About type inference coming to the C language as well
About type inference coming to the C language as well
Posted Dec 10, 2023 8:57 UTC (Sun) by swilmet (subscriber, #98424)In reply to: Modern C for Fedora (and the world) by willy
Parent article: Modern C for Fedora (and the world)
In my opinion, type inference for variable declarations should be used only sparingly, when the type of the variable is already visible (and quite long to write) on the right-hand side of the assignment. Writing the types of variables explicitly enhance code comprehension.
See this article that I wrote this night after reading this LWN article: About type inference
(the article is 2 pages long, a bit too long to copy here as a comment, I suppose).
Posted Dec 10, 2023 9:00 UTC (Sun)
by swilmet (subscriber, #98424)
[Link]
Posted Dec 10, 2023 11:52 UTC (Sun)
by excors (subscriber, #95769)
[Link] (20 responses)
Like, using `auto` instead of `const char*` or `ArrayList<String>` isn't a huge benefit, because those are pretty simple types. But when you're regularly writing code like:
for (std::map<std::string, std::string>::iterator it = m.begin(); it != m.end(); ++it) { ... }
then it gets quite annoying, since the type name makes up half the line, and it obscures the high-level intent of the code (which is simply to iterate over `m`). (And that's not the real type anyway; `std::string` is the templated `std::basic_string<char>`, and the `iterator` is a typedef which is documented to be a LegacyBidirectionalIterator which is a LegacyForwardIterator which is a LegacyIterator which specifies the `++it` operation etc, so in practice you're not going to figure out how the type behaves from the documentation - you're really going to need a type-aware text editor or IDE, at least until you've memorised enough of the typical library usage patterns. That's just an obligatory part of modern programming.)
Or in Rust you might rely on type inference like:
let v = line.split_ascii_whitespace().map(|s| s.parse().unwrap());
where you can see the important information (that it ends up with a vector of ints), and you can assume `v` is some sort of iterable thing but you don't care exactly what. Writing it explicitly would be something terrible like:
let v: std::iter::Map<std::str::SplitAsciiWhitespace<'_>, impl Fn(&str) -> i32> = line.split_ascii_whitespace().map(|s| s.parse().unwrap());
except that won't actually work because the `'_` is referring to a lifetime which I don't think there is any way to express in code; and the closure is actually an anonymous type (constructed by the compiler to contain any captured variables) which implements the `Fn` trait, and you can only use the `impl Trait` syntax in argument types (where it's a form of generics) and return types (where it's a kind of information hiding), not in variable bindings, so there's no way to name the closure type. Rust's statically-checked lifetimes and non-heap-allocated closures are useful features that simply can't work without type inference.

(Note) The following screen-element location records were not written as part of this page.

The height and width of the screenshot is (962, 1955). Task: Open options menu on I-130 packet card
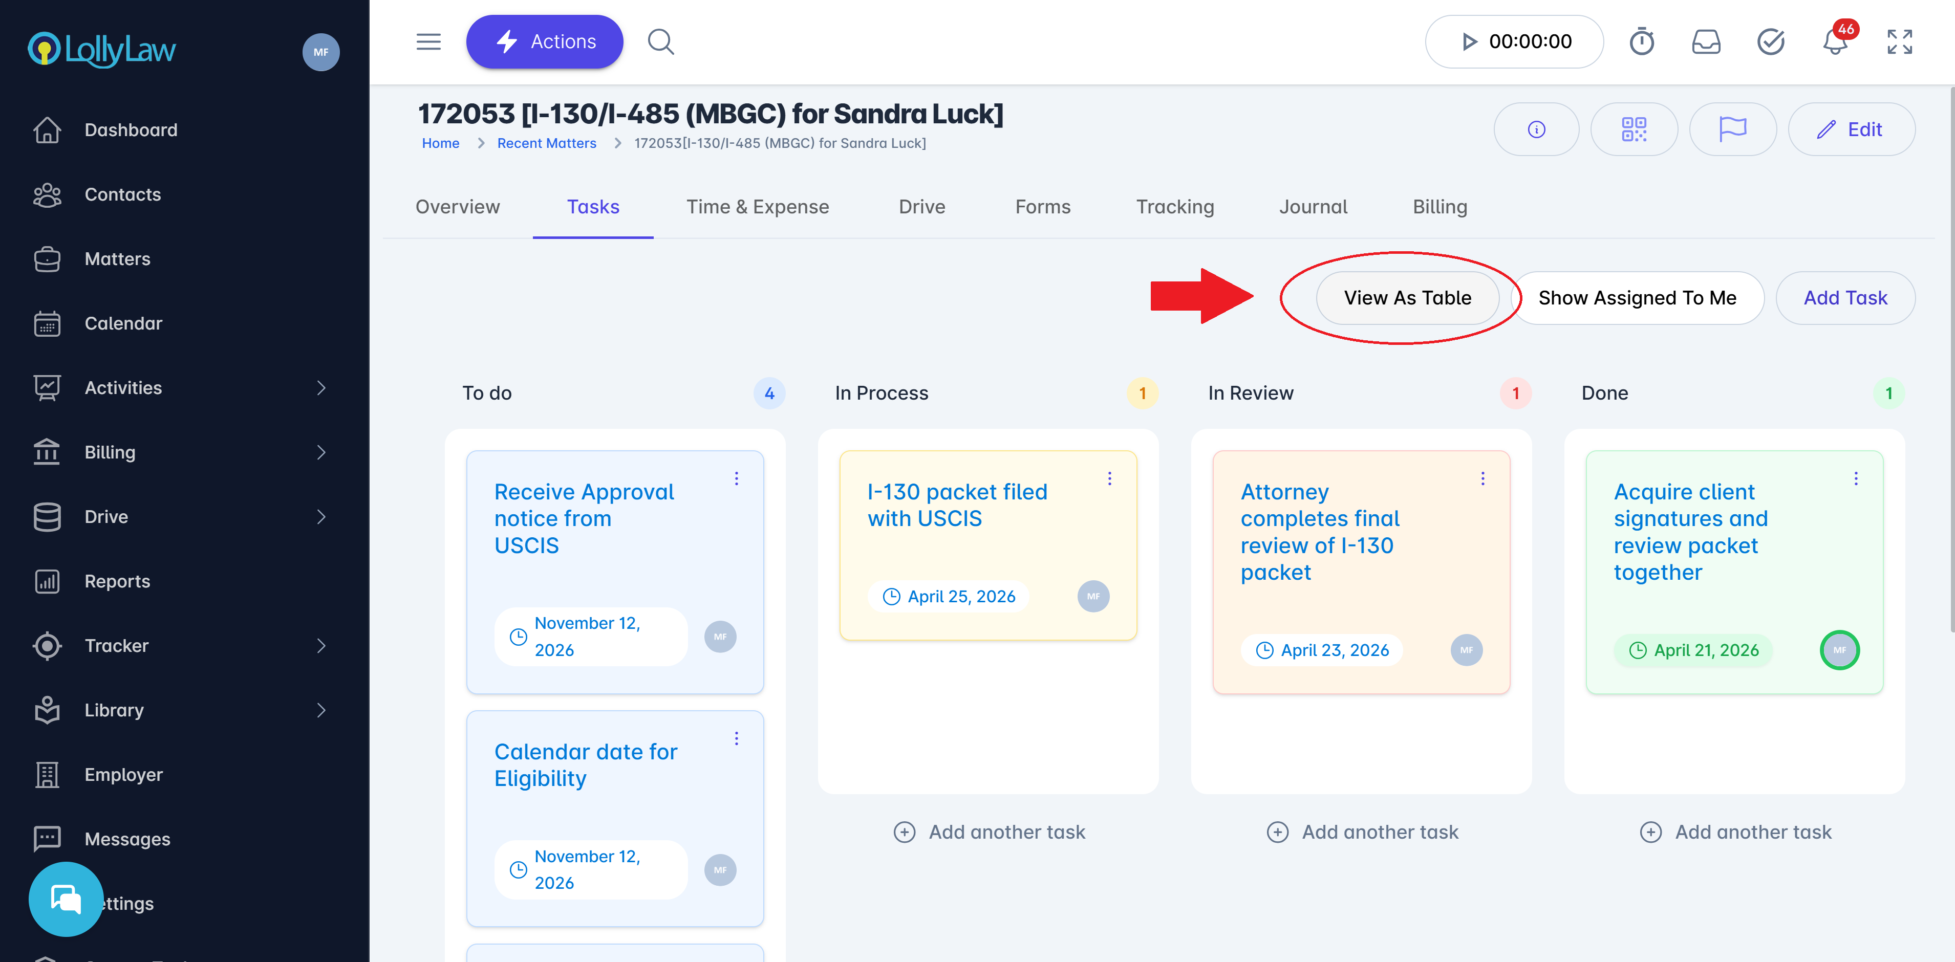(1109, 478)
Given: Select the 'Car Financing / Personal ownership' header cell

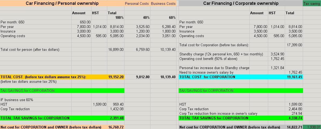Looking at the screenshot, I should (62, 3).
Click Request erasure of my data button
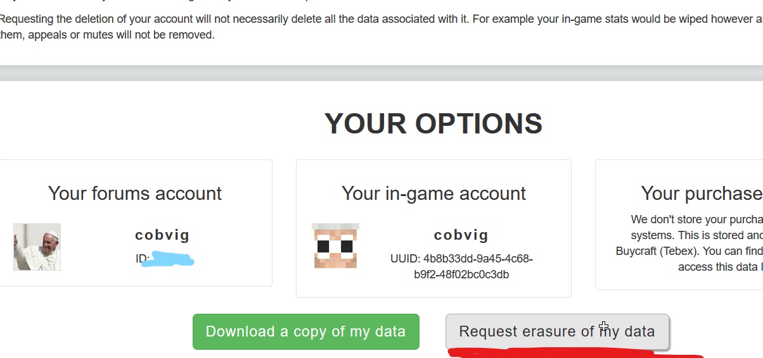 tap(557, 331)
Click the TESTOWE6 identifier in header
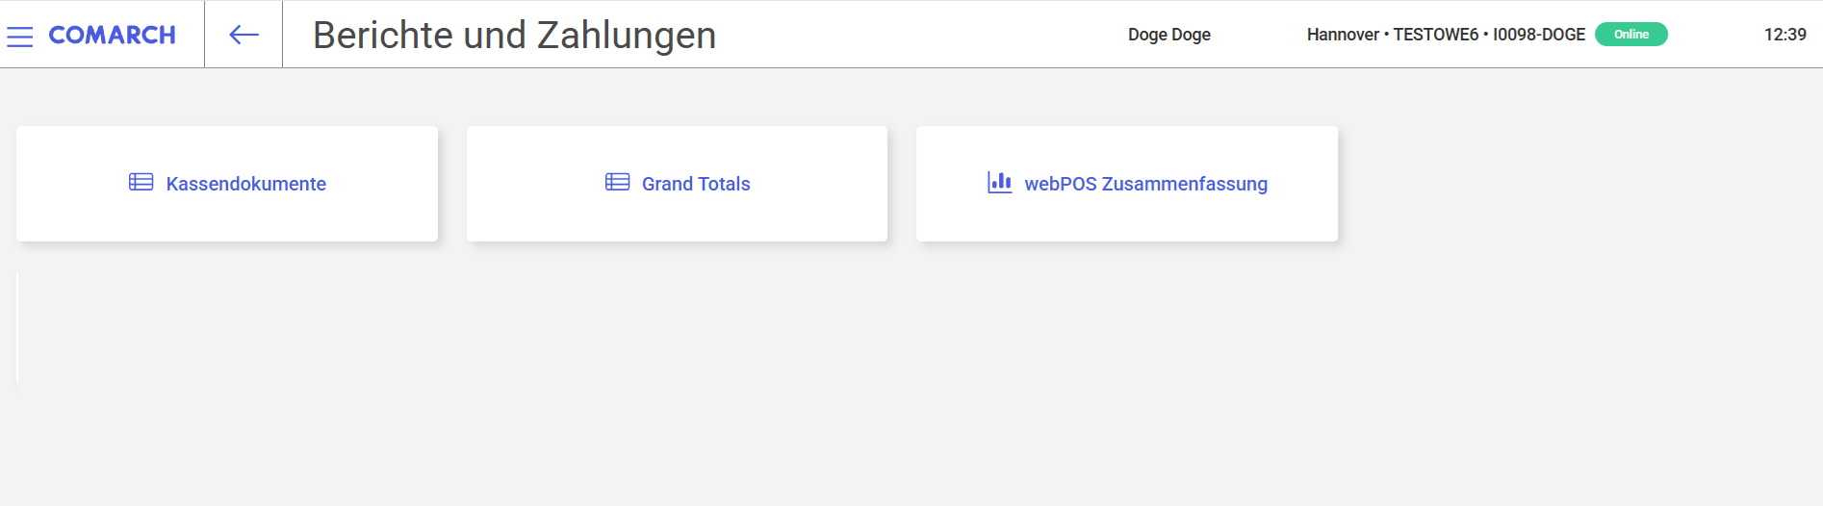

Posted Dec 10, 2023 21:52 UTC (Sun)
by tialaramex (subscriber, #21167)
[Link] (5 responses)
Sure, I have no idea what "type" chars actually is, but it's clearly some sort of Iterator, and somebody named it chars, I feel entitled to assume it impl Iterator<Item = char> unless it's obvious in context that it doesn't.
If anything I think I more often resent needing to spell out types for e.g. constants where I'm obliged to specify that const MAX_EXPIRY: MyDayType = 398; rather than let the compiler figure out that's the only correct type. I don't hate that enough to think it should be changed, it makes sense, but I definitely run into it more often than I regret not knowing the type of chars in a construction like let chars = foo.bar().into_iter()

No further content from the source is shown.